Sacred Heart University, the second largest Catholic university in New England, has purchased General Electric's former global headquarters campus in Fairfield, Connecticut, for $31.5 million. University officials say the school is growing rapidly, and the 66-acre property near its main campus in Fairfield was too good to pass up.

GE moved its corporate headquarters to Boston earlier this year.

Michael Kinney, senior vice president for Finance at Sacred Heart, says the property will increase the size of the university considerably. Sacred Heart plans to use the space to develop new programs, particularly its graduate colleges.

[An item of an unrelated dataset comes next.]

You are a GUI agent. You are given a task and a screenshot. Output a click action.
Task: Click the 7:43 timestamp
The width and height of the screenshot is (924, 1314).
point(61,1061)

“It gives us the ability to continue to grow the institution, not only along the ways we’re doing it today, but also to enter into new programs – which, quite frankly, we would have difficulty in our current campus size.”

The university also plans on using the property as an “innovation campus” by moving its School of Computing to the site and developing future STEM-related programs.

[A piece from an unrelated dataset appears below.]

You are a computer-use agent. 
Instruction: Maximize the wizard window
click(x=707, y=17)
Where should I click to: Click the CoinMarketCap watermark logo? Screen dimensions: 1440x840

According to the town of Fairfield, the assessed valuation of the GE property is more than $70 million, and the town says GE will pay $1.8 million in taxes on that for the current fiscal year. Sacred Heart is a non-profit university, which is not subject to the same taxation.

State Senator Tony Hwang, R-134, whose district includes Fairfield, says both institutions should do something to remedy the loss of taxes.

“To be able to collaborate and partner in bridging some of the potential financial burden that may be lost with the tax-free status of the academic institution, to create an environment, an entrepreneurial center of excellence that could generate tax revenue for our community.”

University officials say the deal is the result of four months of negotiations.

Disclosure: Sacred Heart University owns the broadcast license of WSHU Public Radio, which is funded primarily with listener support.